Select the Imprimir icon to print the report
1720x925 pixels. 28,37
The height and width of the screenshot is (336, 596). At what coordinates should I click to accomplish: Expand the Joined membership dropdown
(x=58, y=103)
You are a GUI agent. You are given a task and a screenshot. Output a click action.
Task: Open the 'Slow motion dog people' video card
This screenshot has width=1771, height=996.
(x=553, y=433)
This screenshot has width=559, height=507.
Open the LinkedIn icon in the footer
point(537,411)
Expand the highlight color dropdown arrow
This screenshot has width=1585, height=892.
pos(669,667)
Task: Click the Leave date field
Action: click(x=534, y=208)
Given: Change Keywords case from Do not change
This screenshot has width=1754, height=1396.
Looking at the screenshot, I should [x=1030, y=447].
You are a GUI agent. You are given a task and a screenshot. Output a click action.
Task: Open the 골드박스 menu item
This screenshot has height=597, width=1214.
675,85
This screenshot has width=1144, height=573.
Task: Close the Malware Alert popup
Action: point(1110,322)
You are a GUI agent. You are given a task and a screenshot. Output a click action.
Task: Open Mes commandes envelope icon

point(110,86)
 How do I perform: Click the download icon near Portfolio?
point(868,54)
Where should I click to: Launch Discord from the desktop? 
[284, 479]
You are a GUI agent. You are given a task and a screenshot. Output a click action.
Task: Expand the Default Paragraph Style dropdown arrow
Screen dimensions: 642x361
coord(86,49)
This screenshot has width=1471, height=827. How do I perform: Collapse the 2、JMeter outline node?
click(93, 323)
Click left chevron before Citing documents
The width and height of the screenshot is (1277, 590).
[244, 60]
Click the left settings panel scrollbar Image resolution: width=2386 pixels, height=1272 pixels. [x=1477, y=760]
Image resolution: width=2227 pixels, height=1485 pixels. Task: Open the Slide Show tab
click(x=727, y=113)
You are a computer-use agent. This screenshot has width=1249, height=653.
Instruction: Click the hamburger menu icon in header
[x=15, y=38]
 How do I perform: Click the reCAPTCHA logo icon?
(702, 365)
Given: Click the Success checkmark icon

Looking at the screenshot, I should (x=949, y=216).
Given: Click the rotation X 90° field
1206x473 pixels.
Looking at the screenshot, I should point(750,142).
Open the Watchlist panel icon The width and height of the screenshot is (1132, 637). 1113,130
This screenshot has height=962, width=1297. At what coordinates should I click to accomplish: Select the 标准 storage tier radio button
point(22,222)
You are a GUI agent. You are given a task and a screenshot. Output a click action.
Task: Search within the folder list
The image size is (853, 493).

» What the task asks: From the records above, extract exactly and only the lines that begin at the line with "Click the left" and stop after the line with "You are a computer-use".

» Response below:
Click the left settings panel scrollbar Image resolution: width=2386 pixels, height=1272 pixels. [x=1477, y=760]
Image resolution: width=2227 pixels, height=1485 pixels. Task: Open the Slide Show tab
click(x=727, y=113)
You are a computer-use agent. This screenshot has width=1249, height=653.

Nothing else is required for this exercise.